Ustwo

Why Ustwo became employee owned

We speak to the studio’s CEO, Carsten Wierwille, about its journey from being founder-run to becoming an Employee Ownership Trust, and how it hopes to inspire other creative businesses to do the same

From social enterprises to B Corps, a whole raft of companies have been exploring new ways to run their businesses in recent years. As CR explored in a recent piece, one model that is proving increasingly popular is the Employee Ownership Trust. More than 700 companies have become EOTs since its introduction in the UK in 2014, including the John Lewis Partnership, Richer Sounds and Arup. Employee Ownership and specifically Trusts are also gaining momentum in the US, and the Nordics have a long tradition of employee (share) ownership.

The latest EOT convert in the creative industries is digital product studio Ustwo, best known for its work with Google, Barclays and BMW. Established in 2004 by John ‘Sinx’ Sinclair and Matt ‘Mills’ Miller – both of whom were then in their 20s – the newly announced move will see the founders and shareholders transfer ownership of the studio’s London, Malmö, Lisbon, New York and Tokyo outposts to an EOT. Speaking of the decision, Sinx says: “We want to protect the values and culture of the studios.
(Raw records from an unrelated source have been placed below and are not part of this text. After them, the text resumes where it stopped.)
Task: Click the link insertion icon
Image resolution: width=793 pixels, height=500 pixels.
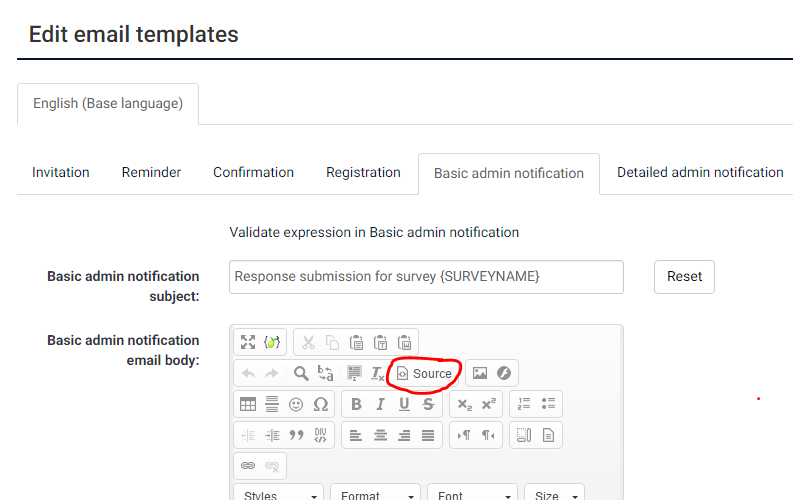Action: point(248,466)
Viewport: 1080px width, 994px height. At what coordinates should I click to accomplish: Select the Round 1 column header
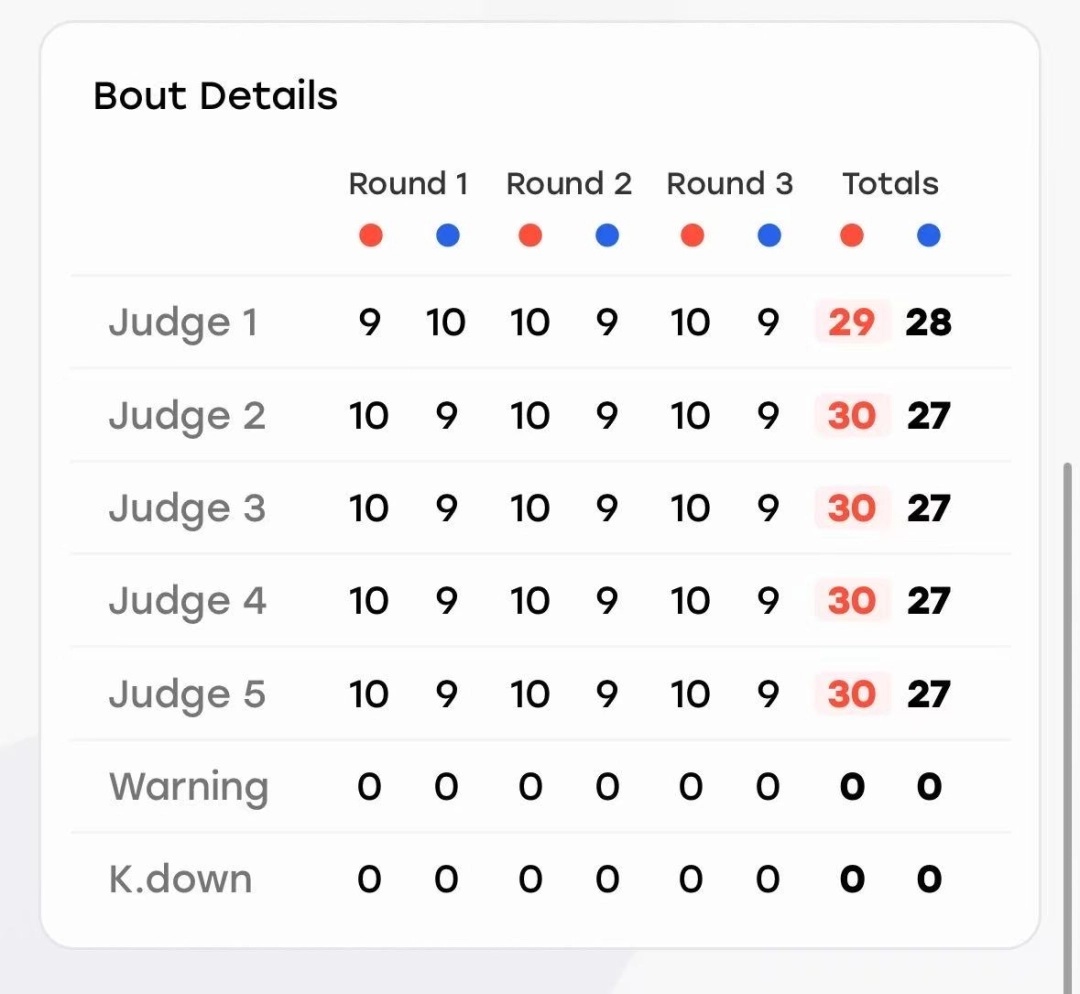(408, 184)
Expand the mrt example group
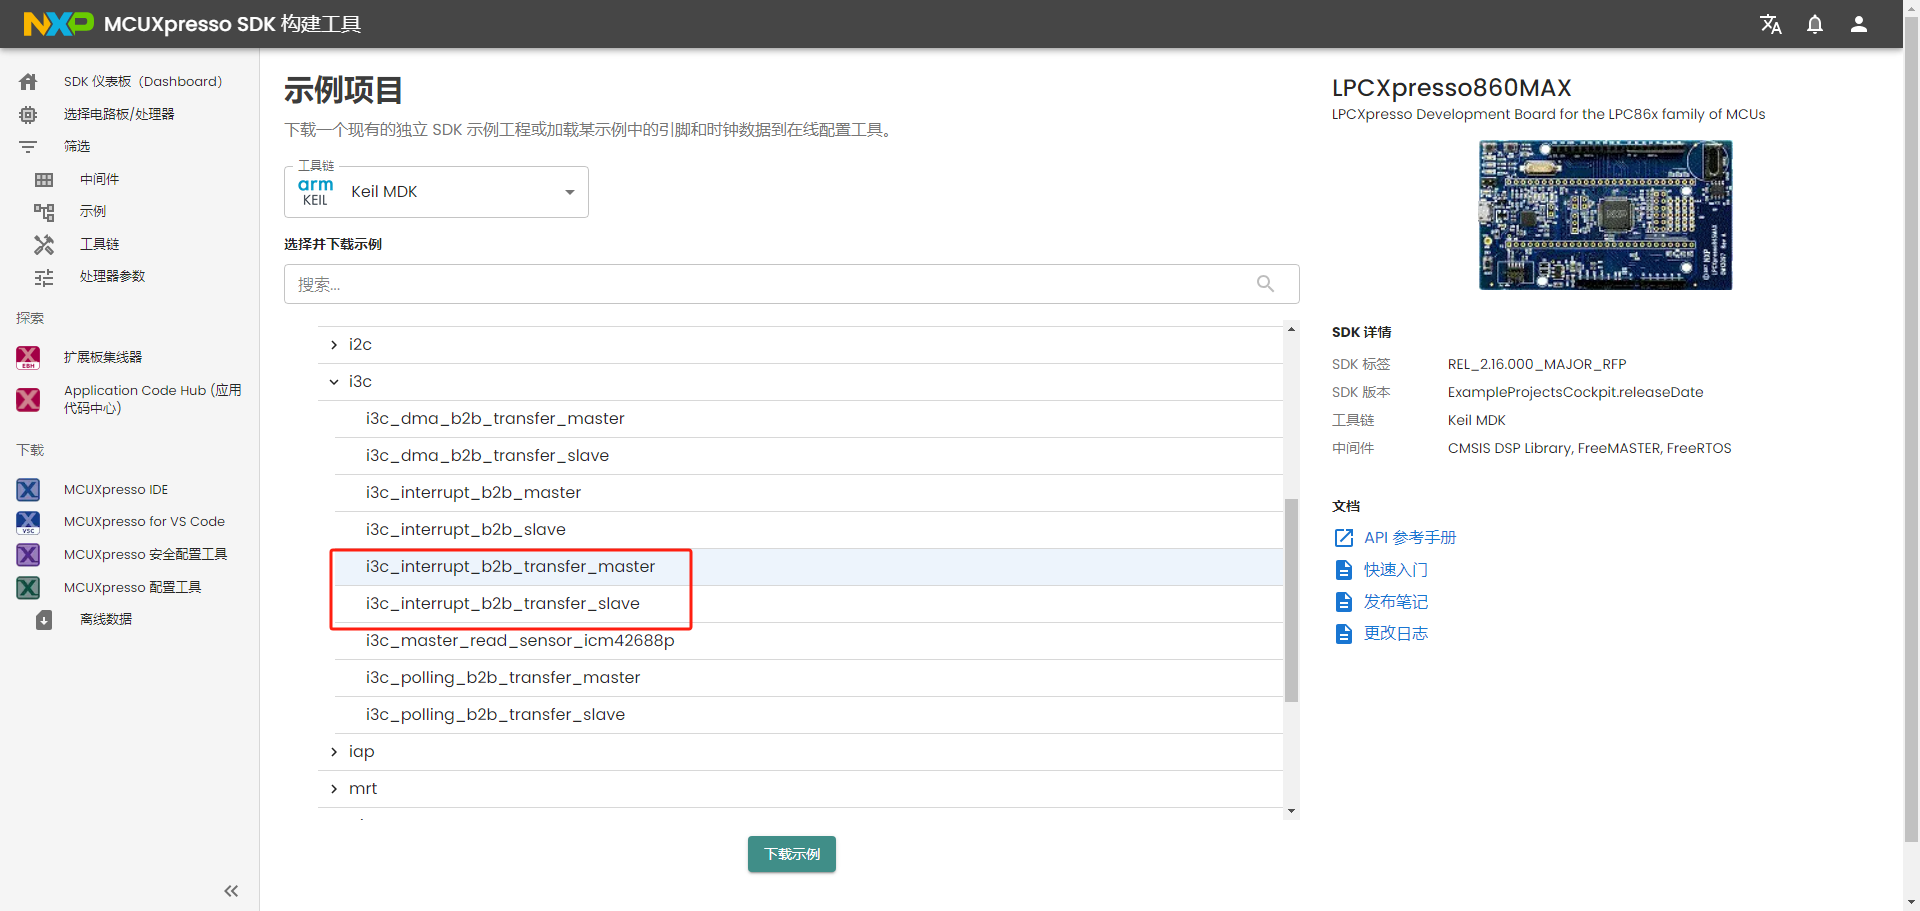Screen dimensions: 1920x911 [x=334, y=788]
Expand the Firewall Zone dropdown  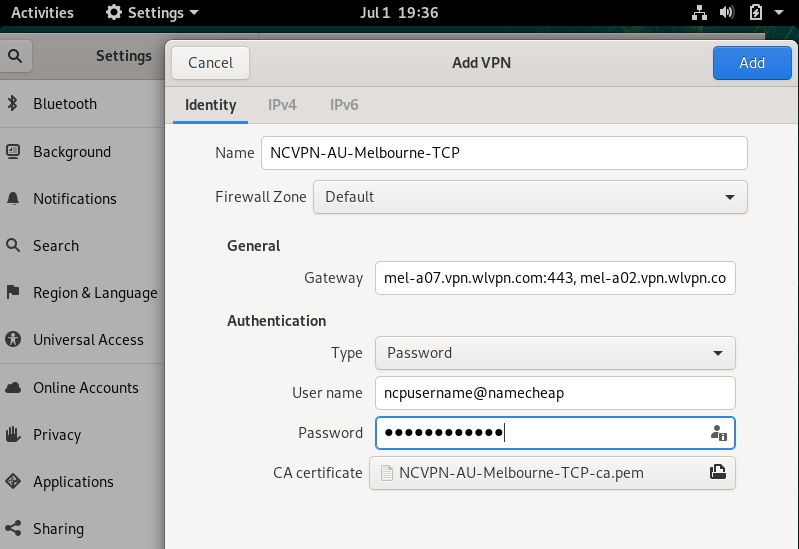click(530, 197)
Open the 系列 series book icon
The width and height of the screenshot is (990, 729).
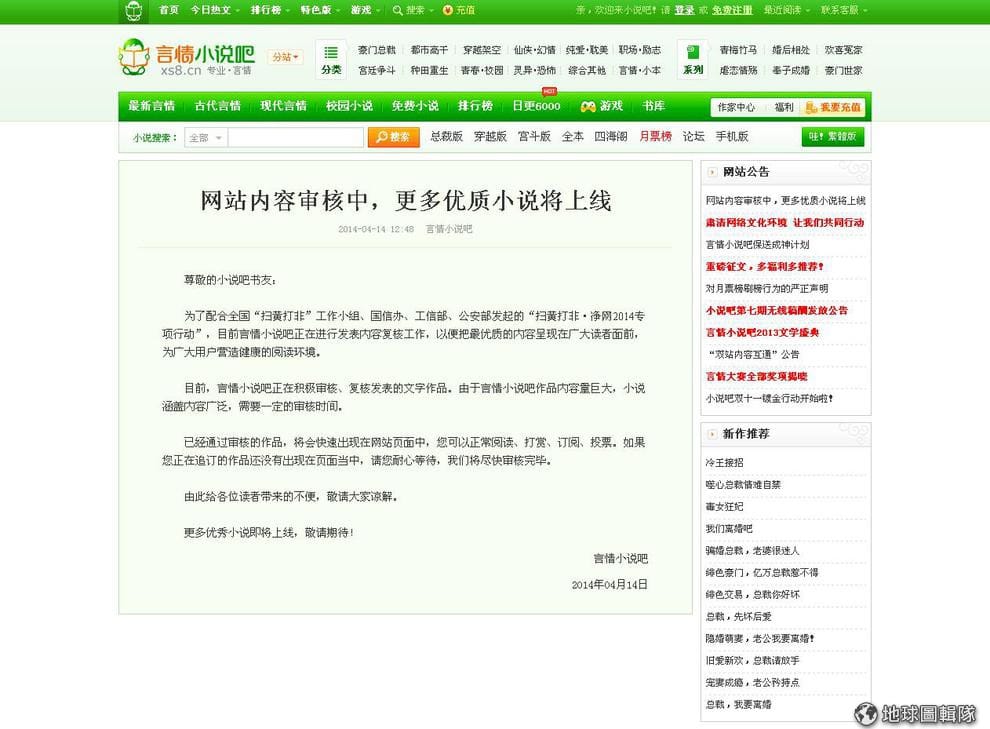click(693, 59)
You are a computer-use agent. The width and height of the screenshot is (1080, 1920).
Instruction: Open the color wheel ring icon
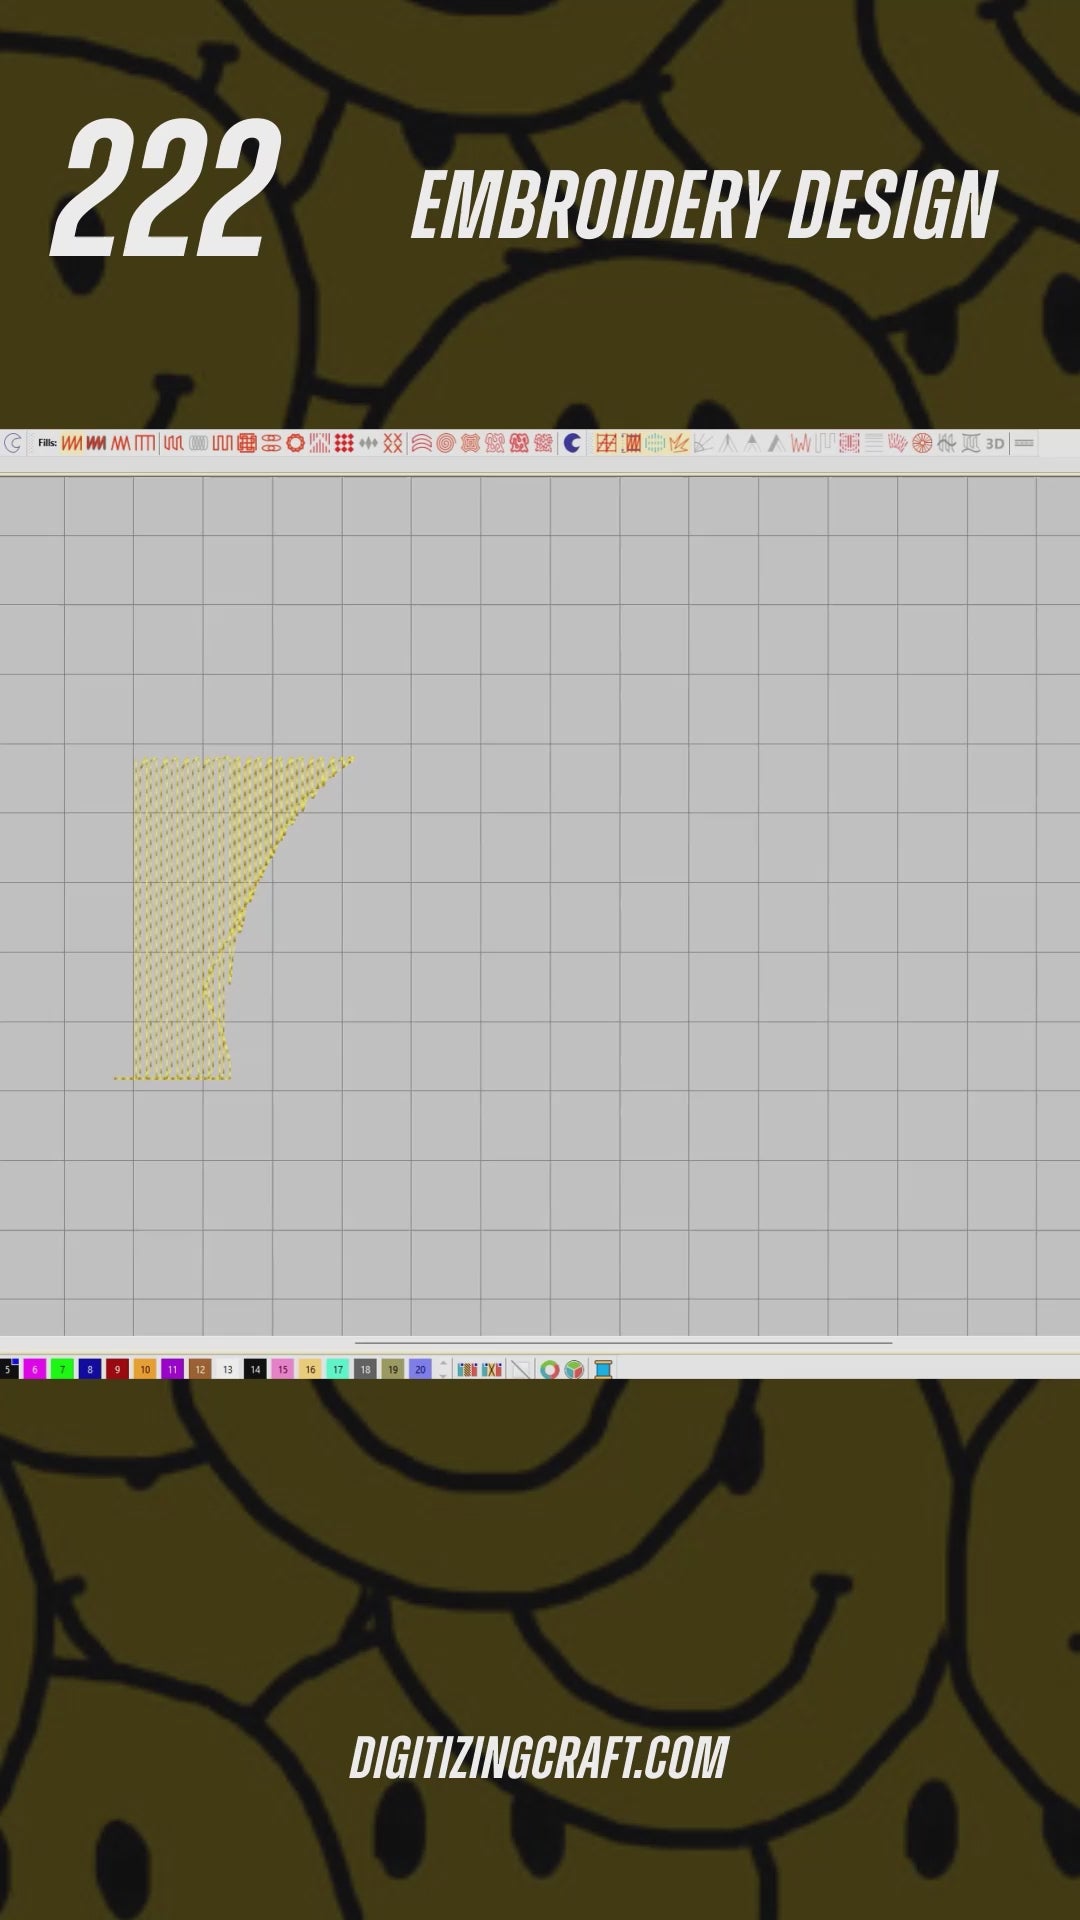click(549, 1369)
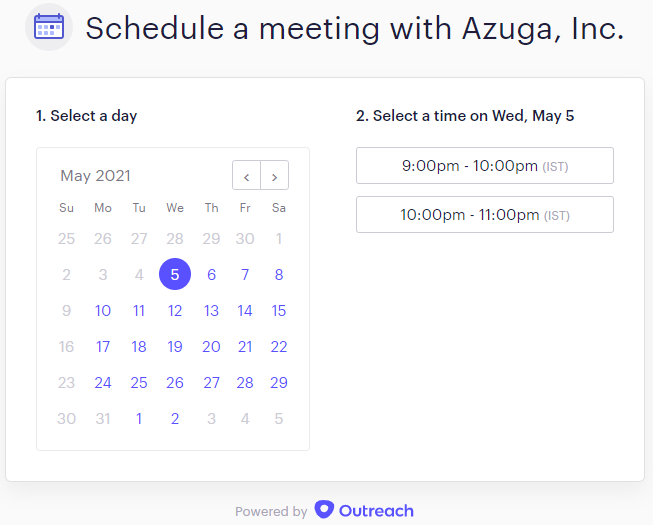
Task: Choose Tuesday May 18
Action: tap(139, 346)
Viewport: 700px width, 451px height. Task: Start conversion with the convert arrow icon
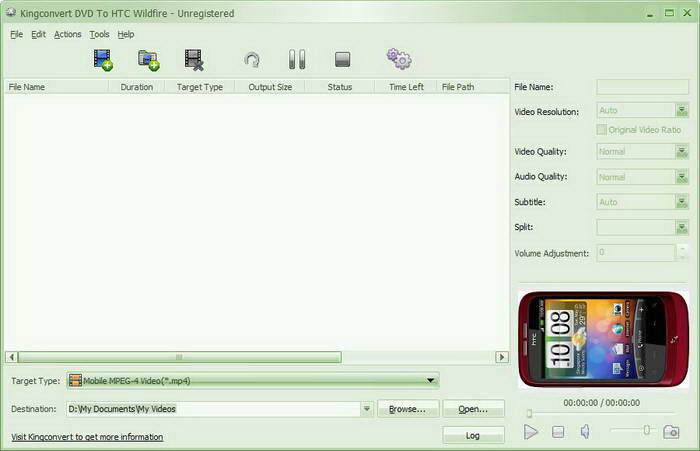coord(252,60)
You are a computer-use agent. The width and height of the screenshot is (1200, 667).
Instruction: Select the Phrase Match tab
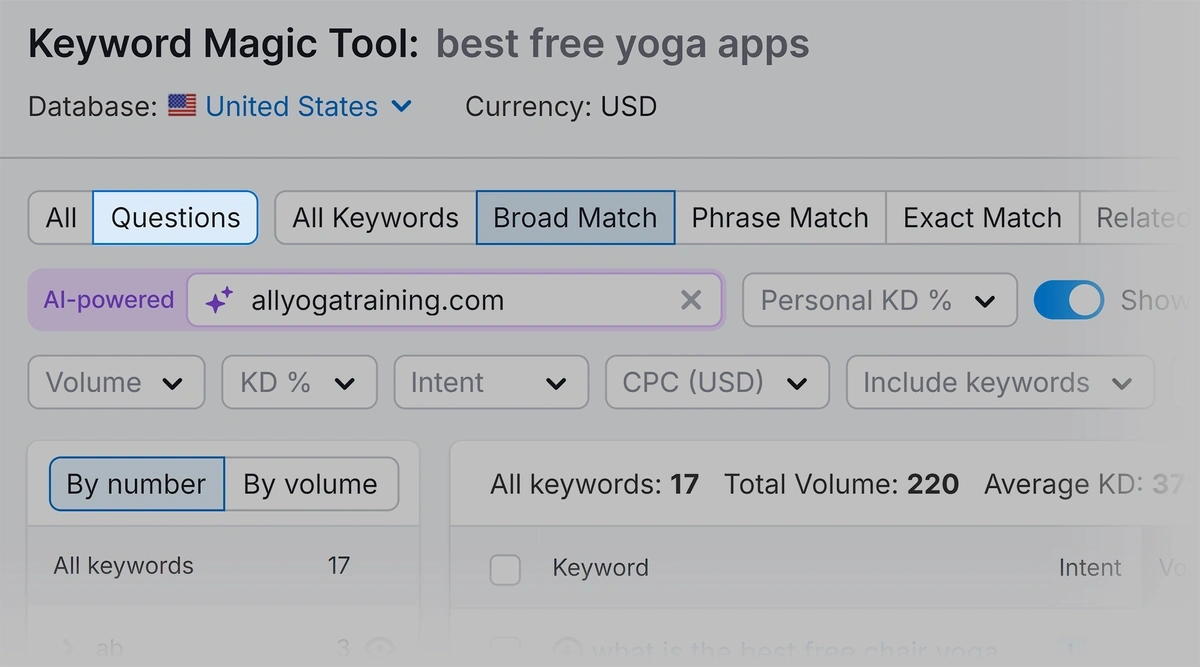click(780, 218)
By becoming employee-owned we can reduce our equity as founders and keep the vibrancy that is associated with our work and perspective.”

The seeds of an employee-owned model were planted back in 2018, when Carsten Wierwille joined the studio as CEO, with the mandate to help Sinx and Mills begin transitioning away from running the business. “The goal really was to shift to a different model where the founders were less involved in the day-to-day running of the company,” he tells CR. “The topic of ownership came up, because I had gone to design firms that were owned by technology outsourcing firms, which in turn were owned by private equity, so I saw the clash of cultures and incentives. I could tell them a lot of horror stories in terms of what not to do.”